__Document extract__:
○ ○ ○ ○ ○ ○ ○

The new “tobacco industry”
While the policy environment shifts, the strategies of tobacco companies have also shifted. They now follow twin approaches. Firstly, since the success of USA litigation we are witnessing the start of increased competition between tobacco companies with respect to health and safety claims about new and emerging products. The companies with the largest research investments believe they may win with products that they believe will yield reduced harm. They do so while acknowledging that their current products cause the health problems that WHO has maintained they cause for decades.
The second approach involves the aim of tobacco companies to regain public respectability overtly and covertly. Tantalising offers of cash for programmes to reduce youth smoking, to prevent violence against women, and to improve the investment environment are being made to small communities as well as to prestigious NGOs and universities, and even governments. Many are duped and take the money despite all the evidence about the real intent of the companies. But, increasingly, even poor communities and cash strapped governments are no longer fooled. The tide of public opinion is turning.
First use by WHO of “article 19” of its constitution
Globalisation of marketing of tobacco products that subverts national laws, global strategic planning and brand development by tobacco companies that reaches rich and poor countries, and smuggling are a few core areas of tobacco control that demand global action.12 The 191 member states of WHO have long recognised the limits of national action in the face of determined, well financed, multinationals. The current and projected epidemiological and economic impact of tobacco demands a new approach that harnesses the political and scientific capabilities of governments. The Framework Convention on Tobacco Control (FCTC) will do that. It represents the first time that WHO is using article 19 of its constitution—the right to develop legally binding treaties and conventions to address a public health threat.

○ ○ ○ ○ ○ ○ ○

__Given entries__:
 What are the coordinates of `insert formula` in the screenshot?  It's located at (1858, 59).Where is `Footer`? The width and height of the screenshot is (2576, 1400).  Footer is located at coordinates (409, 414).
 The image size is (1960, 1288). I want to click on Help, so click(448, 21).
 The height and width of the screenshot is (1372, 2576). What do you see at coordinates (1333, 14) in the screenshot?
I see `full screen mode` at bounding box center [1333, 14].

○ ○ ○ ○ ○ ○ ○

__Problems and tasks__:
**1)** Answer these questions from the tobacco control extract above:
(a) How many member states does WHO have?
(b) According to the extract, what right does article 19 of the WHO constitution give?
(c) Since the success of what has competition between tobacco companies over health and safety claims started to increase?
**2)** Reproduce verbatim the passage of the tobacco control extract between "The second approach" and "opinion is turning.", inclusive.
**3)** Resume the tobacco control extract from its final sentence and carry it further.

__Outputs in order__:
**1)**
(a) 191
(b) The right to develop legally binding treaties and conventions to address a public health threat.
(c) USA litigation.

**2)**
The second approach involves the aim of tobacco companies to regain public respectability overtly and covertly. Tantalising offers of cash for programmes to reduce youth smoking, to prevent violence against women, and to improve the investment environment are being made to small communities as well as to prestigious NGOs and universities, and even governments. Many are duped and take the money despite all the evidence about the real intent of the companies. But, increasingly, even poor communities and cash strapped governments are no longer fooled. The tide of public opinion is turning.

**3)**
Since Dr Brundtland took office in mid 1998, progress has been rapid. Working groups completed a review of technical issues to be considered in the FCTC and the first Intergovernmental Negotiating Body met in October 2000.13 They elected Ambassador C L Nunes Amorim from Brazil as Chair for the process and completed a first reading of the substantive parts of possible text. At this early stage, strong support for a total ban on advertising, sponsorship and marketing, effective national and international means of stopping smuggling, as well as several other major components of effective tobacco control were expressed by countries from all levels of development and from all regions.
These views were in contrast to those expressed during WHO's public hearings by tobacco companies.14 Representatives from most major companies offered to work with WHO and governments to implement measures that they—and now public health experts—know have extremely limited impact on tobacco use, such as better youth access laws and school education programmes. They were either opposed to or were silent on support for measures mentioned earlier that make a difference!
The next negotiating session will be held in late April 2001. There is work to do before then. Thorax readers could play a major role in ensuring that the FCTC truly protects public health—and especially lung health—by ensuring that their government delegates, health professional bodies, and NGOs are made aware of the daily toll of suffering that you all face in the wards and hospitals around the world. They need to keep this reality in mind during the FCTC negotiating process. Your voice at this crucial time could lead to a convention that is truly in the service of global health.